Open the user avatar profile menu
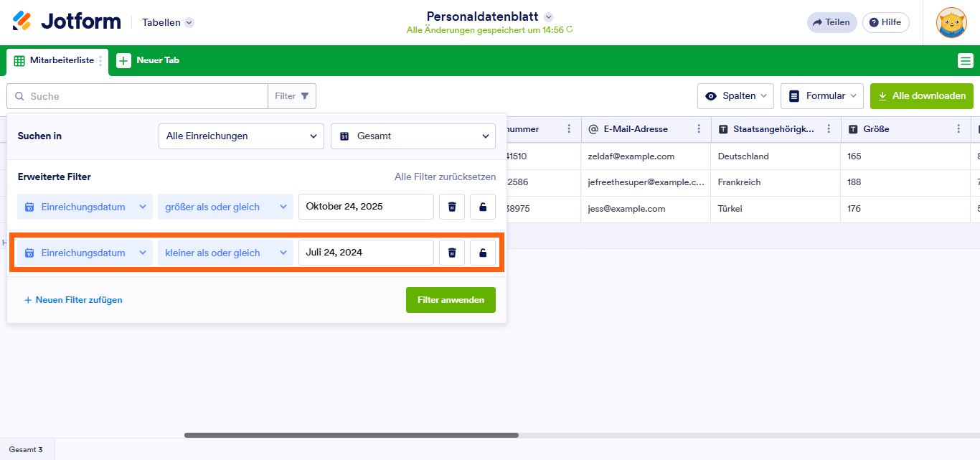 tap(951, 22)
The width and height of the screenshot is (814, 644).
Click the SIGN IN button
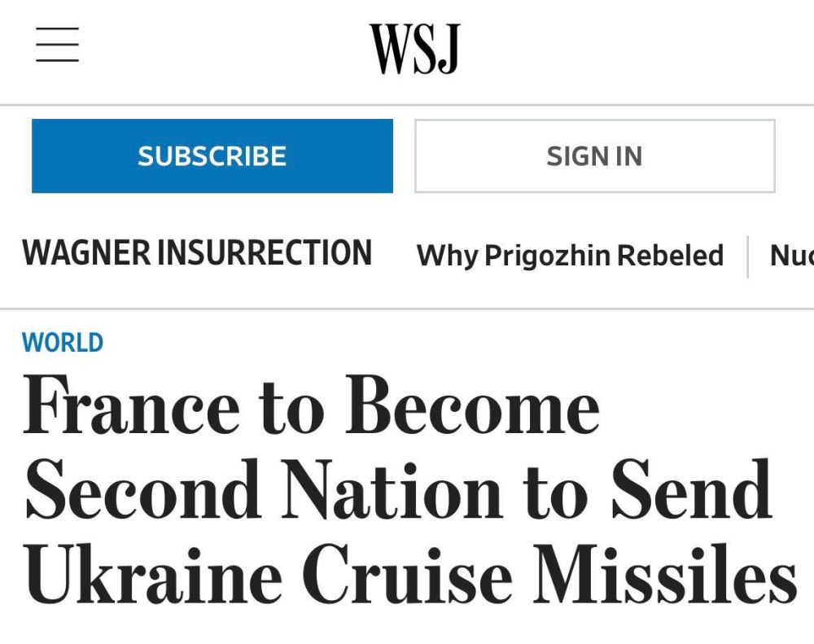click(x=595, y=156)
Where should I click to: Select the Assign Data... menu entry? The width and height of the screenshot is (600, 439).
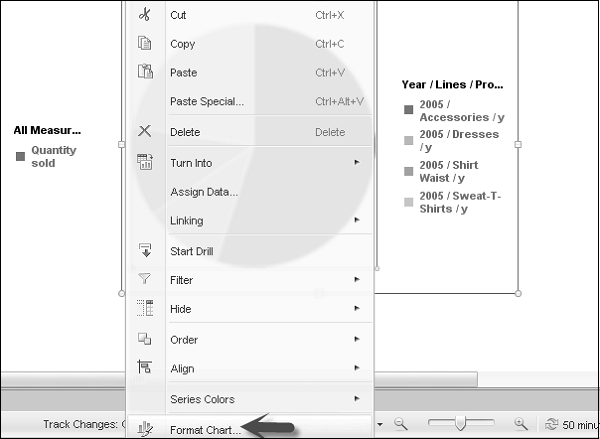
────
◆ What you need to do: Could you transcribe exactly the lines from the one with "Click the SIGN IN button" through the end of the data, both ends included, and nothing else, skipping the pictures?

◆ Task output:
Click the SIGN IN button
click(x=595, y=156)
Where should I click to: Select the Assign Data... menu entry? The width and height of the screenshot is (600, 439).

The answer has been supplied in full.